**OBJECTIVE A:** Reproduce everything in the entries from the line containing "Image resolution: width=662" down to the last entry, both ends included, without changing a character.
# start of DOCUMENT TEXT
As history has shown, it is difficult to predict cost and vehicle deployment trajectories for advanced technology vehicles. Therefore, the relevant question is how should ZEV policy proceed in the face of this uncertainty?

—“Task 1: Technology Status”

ICCT made the following recommendations based on the assessment of technology status and cost projections:

  • ICCT recommends continuation of the ZEV program in recognition of its critical role in encouraging continued long-term technology development.
  • ICCT supports ARB staff’s consideration of a firm 2026 transition date, at which point the ZEV requirements would be removed and replaced by reliance on a fleet average GHG standard, while recognizing that additional work is needed.
  • ARB staff should begin now to define how upstream GHG emissions from electric drive vehicles can be accurately accounted for in the fleet average emission calculations. ICCT provides a more complete discussion of this topic in the Task 2 report on metrics.
  • ICCT supports the ARB staff proposal to retain, without significantly changing, the existing requirements through 2017. This approach is consistent with viewing the ZEV program as a “floor,” as noted earlier.
  • ICCT believes that the regulation should recognize and appropriately credit Enhanced Advanced Technology PZEVs, but there should not be a specific requirement that such vehicles be produced.
  • With regard to future deployment targets, for Phase V (2018–2021) ARB staff has proposed a target increasing from 1.5% to 4% of sales, and for Phase VI (2022–2025) a target increasing from 5% to 8% of sales. More aggressive targets would help lock in the deployment numbers anticipated by manufacturers and ensure significant investment in vehicle deployment. On balance, ICCT recommends caution and recommends targets consistent with (although slightly lower than) the ARB proposal when expressed in terms of the number of vehicles required.
  • ICCT agrees with ARB staff that cost evaluations should take into account sales outside of California. If other jurisdictions follow through on announced plans, and customers actually purchase the vehicles at the proposed levels, California deployment will be only a portion of global deployment over the next several years.
  • ARB staff should explicitly consider LEV III GHG and ZEV interactions with the Low Carbon Fuel Standard, the Renewable Electricity Standard, and emerging federal and state climate policies and, as appropriate, consider regulatory modifications to programs to maximize synergies.
# end of DOCUMENT TEXT
**OBJECTIVE B:** Carry on the passage about ICCT's ZEV program recommendations from where it stops.
# start of DATASET RECORDS
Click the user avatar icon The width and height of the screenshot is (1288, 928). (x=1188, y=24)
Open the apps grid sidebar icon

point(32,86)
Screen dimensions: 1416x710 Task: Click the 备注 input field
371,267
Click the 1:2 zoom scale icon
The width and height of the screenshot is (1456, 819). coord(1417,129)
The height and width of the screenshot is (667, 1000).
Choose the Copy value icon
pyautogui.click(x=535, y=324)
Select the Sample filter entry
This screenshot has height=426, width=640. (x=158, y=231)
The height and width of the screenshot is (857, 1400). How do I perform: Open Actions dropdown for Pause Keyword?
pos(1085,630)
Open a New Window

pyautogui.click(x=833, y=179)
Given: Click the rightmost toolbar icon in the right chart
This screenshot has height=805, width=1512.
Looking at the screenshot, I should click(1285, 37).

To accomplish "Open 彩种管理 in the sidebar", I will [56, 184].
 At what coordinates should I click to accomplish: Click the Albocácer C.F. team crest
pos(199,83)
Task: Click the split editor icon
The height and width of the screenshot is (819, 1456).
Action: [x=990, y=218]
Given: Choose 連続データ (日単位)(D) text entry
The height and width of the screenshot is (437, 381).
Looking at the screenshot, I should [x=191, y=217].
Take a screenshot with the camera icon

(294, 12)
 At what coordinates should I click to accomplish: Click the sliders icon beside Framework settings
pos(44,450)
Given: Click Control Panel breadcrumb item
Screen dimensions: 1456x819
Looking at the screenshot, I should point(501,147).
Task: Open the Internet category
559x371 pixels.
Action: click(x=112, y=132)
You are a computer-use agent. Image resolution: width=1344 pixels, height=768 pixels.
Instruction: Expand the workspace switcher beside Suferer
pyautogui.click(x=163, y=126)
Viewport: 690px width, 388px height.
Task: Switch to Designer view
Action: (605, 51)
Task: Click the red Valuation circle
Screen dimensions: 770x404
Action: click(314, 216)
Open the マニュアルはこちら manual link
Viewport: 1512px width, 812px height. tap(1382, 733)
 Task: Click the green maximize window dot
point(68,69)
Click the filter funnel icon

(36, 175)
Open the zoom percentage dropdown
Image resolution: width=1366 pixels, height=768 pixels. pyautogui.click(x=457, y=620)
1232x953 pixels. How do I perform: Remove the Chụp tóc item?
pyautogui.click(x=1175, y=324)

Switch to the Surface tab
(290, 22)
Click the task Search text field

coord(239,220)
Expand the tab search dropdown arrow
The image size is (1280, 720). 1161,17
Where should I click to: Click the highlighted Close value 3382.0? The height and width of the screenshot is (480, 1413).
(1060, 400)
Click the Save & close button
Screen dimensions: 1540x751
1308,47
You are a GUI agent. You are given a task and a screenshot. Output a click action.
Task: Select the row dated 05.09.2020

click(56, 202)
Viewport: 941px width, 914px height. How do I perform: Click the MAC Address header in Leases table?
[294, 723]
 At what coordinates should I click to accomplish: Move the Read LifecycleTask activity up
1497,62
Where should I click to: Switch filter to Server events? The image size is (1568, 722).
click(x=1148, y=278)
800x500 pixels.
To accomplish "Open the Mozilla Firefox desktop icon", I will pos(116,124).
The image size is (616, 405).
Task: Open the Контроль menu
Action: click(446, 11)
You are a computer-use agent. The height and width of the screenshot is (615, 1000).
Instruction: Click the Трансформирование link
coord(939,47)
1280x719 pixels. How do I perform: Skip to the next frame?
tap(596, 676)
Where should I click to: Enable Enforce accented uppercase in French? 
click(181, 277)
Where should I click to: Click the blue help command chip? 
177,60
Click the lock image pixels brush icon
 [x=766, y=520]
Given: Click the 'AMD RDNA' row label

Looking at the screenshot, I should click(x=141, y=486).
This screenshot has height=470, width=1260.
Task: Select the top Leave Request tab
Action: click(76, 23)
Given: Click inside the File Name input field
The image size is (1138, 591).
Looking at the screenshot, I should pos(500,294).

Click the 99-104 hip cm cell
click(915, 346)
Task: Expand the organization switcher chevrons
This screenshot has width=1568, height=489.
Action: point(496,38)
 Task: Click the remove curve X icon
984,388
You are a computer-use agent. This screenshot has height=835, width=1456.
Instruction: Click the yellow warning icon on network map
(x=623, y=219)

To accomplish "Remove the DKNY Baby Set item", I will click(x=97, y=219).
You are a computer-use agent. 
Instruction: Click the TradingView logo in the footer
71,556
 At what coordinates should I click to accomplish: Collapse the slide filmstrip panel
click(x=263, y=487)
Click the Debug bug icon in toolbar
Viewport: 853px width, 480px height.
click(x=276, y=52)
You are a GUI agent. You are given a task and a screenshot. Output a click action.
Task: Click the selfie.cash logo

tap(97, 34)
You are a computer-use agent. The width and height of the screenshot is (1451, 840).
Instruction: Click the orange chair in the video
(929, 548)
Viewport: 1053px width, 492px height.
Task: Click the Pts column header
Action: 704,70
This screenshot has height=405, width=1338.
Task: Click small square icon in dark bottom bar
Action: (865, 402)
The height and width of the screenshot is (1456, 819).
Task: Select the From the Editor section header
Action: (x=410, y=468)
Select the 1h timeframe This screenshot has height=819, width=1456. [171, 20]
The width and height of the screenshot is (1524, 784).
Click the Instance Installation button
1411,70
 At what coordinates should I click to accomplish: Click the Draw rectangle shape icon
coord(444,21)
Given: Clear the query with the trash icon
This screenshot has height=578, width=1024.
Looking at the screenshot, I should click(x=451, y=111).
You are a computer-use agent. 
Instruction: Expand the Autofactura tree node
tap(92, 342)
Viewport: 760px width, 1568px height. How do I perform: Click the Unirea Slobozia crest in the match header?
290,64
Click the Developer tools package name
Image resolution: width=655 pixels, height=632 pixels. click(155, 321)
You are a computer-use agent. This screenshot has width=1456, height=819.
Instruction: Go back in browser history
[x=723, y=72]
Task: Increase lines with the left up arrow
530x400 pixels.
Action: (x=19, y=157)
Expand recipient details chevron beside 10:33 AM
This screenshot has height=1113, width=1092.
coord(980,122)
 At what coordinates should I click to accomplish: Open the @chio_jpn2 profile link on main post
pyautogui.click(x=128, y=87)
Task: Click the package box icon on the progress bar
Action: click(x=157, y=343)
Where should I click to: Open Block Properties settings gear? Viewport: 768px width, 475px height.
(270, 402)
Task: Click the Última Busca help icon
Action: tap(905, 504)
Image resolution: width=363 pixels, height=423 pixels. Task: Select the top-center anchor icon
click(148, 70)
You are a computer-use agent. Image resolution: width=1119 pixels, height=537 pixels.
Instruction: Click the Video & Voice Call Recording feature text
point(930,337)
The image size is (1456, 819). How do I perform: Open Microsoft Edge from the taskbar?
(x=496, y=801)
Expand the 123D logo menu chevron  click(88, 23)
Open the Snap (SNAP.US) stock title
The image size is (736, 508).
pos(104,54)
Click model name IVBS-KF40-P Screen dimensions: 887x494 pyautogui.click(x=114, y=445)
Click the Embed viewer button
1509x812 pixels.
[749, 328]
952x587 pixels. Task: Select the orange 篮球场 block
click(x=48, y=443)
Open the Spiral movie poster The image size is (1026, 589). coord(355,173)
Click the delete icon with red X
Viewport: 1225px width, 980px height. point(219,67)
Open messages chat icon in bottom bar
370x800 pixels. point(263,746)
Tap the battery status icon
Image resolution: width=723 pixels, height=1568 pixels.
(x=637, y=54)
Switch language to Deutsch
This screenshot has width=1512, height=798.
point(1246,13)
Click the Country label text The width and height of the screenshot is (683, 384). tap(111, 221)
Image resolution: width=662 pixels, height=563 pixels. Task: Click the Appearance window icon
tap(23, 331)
# end of DATASET RECORDS
**ANSWER A:**
Image resolution: width=662 pixels, height=563 pixels. Task: Click the Appearance window icon
tap(23, 331)

**ANSWER B:**
Task 2: Metrics. This document reports ICCT analysis and findings regarding the metrics to measure manufacturer compliance with ZEV requirements. The outcomes encouraged by ZEV program metrics fall into three general categories: marketability, diversity of platforms and technologies, and emission reductions.

At today’s early stage of ZEV development, substantial uncertainty exists as to what mix of vehicle features and performance characteristics will have the greatest appeal to consumers. Given this uncertainty and the broad range of experimentation now taking place, ICCT believes that metrics should allow manufacturers the flexibility to design, manufacture, and market vehicles that will meet ZEV goals and customer needs rather than encourage a specific technology or design.

This policy does not imply that the program should simply treat all electric vehicles the same. Because increased performance comes at increased cost, not all of which is likely to be recoverable through increased vehicle price, an approach that treats all vehicles the same provides a de facto incentive for manufacturers to produce the cheapest, least capable vehicles. Thus, the basic underlying objective is to define metrics that compensate manufacturers for higher cost/higher function solutions so that the ZEV program encourages rather than discourages manufacturers to pursue a variety of approaches.

—“Task 2: Metrics”

ICCT recommends the use of range and footprint as metrics to determine manufacturer compliance.

Task 4: Complementary Policies. This study identifies and promotes policies that support vehicle electrification, focusing on the California ZEV program.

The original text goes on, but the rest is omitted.